Exercise instructions:
Retype each line of the listing below, from the first through the one holding "This screenshot has width=485, height=452.", with no other lines.

===

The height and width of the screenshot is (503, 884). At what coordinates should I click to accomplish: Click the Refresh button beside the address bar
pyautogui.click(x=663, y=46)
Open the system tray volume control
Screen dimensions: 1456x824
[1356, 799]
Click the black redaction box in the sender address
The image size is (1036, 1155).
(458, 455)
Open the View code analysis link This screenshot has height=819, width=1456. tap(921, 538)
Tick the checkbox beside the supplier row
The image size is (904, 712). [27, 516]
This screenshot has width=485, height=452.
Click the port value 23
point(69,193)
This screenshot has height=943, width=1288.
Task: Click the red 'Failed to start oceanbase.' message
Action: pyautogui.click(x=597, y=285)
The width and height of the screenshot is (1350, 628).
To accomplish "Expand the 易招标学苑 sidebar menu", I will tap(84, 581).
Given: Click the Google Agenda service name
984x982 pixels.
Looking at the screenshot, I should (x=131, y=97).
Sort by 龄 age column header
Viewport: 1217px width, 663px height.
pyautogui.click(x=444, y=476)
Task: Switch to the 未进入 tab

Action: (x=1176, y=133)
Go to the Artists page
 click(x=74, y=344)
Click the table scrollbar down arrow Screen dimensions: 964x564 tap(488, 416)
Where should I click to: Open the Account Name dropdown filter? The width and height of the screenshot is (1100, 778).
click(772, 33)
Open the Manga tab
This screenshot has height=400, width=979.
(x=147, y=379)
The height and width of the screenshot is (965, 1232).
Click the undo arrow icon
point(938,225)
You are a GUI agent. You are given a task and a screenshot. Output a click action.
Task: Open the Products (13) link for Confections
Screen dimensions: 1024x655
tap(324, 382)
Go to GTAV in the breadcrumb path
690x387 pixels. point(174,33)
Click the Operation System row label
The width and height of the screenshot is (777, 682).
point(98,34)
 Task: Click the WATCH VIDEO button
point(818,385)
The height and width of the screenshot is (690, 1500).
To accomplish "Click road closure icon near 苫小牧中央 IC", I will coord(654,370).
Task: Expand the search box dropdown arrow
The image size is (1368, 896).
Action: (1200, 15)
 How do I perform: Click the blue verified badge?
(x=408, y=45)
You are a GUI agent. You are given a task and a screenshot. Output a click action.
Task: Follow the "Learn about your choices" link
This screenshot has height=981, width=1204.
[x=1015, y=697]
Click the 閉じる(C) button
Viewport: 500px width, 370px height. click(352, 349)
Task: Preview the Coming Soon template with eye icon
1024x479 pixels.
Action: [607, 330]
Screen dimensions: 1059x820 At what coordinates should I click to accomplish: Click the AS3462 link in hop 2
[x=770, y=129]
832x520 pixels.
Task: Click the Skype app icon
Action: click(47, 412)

===

Exercise solution:
The height and width of the screenshot is (503, 884). At what coordinates should I click to accomplish: Click the Refresh button beside the address bar
pyautogui.click(x=663, y=46)
Open the system tray volume control
Screen dimensions: 1456x824
[1356, 799]
Click the black redaction box in the sender address
The image size is (1036, 1155).
(458, 455)
Open the View code analysis link This screenshot has height=819, width=1456. tap(921, 538)
Tick the checkbox beside the supplier row
The image size is (904, 712). [27, 516]
This screenshot has width=485, height=452.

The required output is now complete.